What the task requires
Reproduce verbatim the lines from the one containing "Switch to the M. Taylor scorecard tab" through the one containing "click(173, 605)", inclusive.

Stored data
+ + + + + + +

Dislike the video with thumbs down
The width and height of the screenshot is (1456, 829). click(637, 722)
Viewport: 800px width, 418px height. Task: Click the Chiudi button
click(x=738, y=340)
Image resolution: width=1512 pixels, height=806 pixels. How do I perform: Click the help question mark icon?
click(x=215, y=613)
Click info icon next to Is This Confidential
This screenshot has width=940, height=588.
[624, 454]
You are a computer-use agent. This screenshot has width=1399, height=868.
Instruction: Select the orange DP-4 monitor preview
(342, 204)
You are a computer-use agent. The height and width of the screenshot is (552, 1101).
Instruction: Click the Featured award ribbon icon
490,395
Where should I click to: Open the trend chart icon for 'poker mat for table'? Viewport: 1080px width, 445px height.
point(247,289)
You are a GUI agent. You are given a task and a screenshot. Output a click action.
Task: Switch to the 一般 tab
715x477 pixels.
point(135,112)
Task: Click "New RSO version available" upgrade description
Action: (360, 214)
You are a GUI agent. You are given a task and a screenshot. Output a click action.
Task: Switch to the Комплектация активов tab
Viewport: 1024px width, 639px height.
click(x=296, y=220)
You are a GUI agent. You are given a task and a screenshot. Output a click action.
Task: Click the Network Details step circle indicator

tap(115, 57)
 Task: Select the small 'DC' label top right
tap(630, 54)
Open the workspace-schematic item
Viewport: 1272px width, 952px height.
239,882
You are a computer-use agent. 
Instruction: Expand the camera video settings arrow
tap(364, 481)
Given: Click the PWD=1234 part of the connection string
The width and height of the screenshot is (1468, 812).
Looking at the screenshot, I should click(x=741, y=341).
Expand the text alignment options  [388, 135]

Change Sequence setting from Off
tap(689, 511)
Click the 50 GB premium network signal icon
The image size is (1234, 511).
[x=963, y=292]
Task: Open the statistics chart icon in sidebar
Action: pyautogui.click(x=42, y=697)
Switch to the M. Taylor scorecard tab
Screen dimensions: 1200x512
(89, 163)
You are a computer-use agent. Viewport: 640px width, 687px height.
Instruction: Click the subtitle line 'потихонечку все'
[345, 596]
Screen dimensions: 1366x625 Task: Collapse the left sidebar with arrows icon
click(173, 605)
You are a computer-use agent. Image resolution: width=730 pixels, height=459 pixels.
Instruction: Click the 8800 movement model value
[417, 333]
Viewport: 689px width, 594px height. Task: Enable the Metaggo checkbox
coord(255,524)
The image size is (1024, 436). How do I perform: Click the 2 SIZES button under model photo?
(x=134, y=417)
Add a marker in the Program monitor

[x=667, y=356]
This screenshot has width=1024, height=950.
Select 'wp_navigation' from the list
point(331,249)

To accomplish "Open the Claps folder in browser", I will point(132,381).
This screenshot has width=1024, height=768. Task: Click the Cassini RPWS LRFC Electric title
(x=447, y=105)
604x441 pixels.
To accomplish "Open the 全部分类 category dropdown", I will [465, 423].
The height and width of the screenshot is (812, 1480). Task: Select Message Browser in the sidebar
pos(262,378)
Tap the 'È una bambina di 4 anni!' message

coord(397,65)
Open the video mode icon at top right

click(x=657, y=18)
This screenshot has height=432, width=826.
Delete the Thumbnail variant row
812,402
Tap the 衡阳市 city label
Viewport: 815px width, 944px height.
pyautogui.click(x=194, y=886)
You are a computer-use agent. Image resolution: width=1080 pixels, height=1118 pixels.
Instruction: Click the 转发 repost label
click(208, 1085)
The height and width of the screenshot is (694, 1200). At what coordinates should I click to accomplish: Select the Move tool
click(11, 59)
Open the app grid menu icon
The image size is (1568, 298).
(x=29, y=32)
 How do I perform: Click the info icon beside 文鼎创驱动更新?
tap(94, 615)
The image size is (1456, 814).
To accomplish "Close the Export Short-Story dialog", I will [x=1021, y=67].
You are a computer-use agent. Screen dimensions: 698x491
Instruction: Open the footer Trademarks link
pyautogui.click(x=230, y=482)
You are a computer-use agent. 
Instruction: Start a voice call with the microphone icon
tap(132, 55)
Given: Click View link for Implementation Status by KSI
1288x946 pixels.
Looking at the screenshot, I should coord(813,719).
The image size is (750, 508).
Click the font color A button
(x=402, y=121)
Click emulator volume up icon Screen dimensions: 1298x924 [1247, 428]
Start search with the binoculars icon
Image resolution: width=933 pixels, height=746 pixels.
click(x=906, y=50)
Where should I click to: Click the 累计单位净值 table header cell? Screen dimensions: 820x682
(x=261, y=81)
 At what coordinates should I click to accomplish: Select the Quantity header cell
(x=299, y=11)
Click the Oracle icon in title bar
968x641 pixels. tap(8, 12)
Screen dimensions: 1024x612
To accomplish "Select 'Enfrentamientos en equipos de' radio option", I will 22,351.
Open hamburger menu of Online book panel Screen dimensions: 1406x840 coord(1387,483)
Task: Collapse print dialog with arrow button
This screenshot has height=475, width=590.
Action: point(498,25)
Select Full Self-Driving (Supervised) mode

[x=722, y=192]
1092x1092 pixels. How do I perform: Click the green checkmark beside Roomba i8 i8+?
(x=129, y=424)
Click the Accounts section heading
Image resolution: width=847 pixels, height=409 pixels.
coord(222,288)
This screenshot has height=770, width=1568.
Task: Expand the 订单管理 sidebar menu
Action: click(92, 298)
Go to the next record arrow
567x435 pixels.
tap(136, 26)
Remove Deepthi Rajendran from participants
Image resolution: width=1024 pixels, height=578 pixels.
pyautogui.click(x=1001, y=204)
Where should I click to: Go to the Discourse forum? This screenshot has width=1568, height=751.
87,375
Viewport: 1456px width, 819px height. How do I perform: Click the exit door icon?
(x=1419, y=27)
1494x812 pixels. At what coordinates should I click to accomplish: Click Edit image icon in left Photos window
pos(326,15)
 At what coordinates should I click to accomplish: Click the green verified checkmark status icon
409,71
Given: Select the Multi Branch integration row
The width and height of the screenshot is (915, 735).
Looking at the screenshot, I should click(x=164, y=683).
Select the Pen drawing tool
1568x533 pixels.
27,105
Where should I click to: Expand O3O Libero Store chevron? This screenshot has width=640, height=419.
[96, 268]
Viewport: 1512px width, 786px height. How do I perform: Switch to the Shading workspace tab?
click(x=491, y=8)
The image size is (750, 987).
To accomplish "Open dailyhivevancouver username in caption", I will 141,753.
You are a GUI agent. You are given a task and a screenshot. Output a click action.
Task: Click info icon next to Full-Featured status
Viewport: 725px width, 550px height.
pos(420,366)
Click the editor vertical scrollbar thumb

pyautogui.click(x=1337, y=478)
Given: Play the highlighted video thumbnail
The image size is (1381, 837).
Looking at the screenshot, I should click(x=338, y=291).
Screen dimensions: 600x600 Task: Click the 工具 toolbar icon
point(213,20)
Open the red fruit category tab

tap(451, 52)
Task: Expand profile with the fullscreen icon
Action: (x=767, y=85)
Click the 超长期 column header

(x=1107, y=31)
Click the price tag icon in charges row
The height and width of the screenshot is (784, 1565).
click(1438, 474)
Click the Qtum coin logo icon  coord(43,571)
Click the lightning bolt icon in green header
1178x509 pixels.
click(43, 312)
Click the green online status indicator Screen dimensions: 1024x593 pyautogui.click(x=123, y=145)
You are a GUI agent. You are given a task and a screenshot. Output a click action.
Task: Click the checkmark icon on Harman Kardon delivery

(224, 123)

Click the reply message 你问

+ + + + + + +

Task result
Switch to the M. Taylor scorecard tab
Screen dimensions: 1200x512
(89, 163)
You are a computer-use agent. Viewport: 640px width, 687px height.
Instruction: Click the subtitle line 'потихонечку все'
[345, 596]
Screen dimensions: 1366x625 Task: Collapse the left sidebar with arrows icon
click(173, 605)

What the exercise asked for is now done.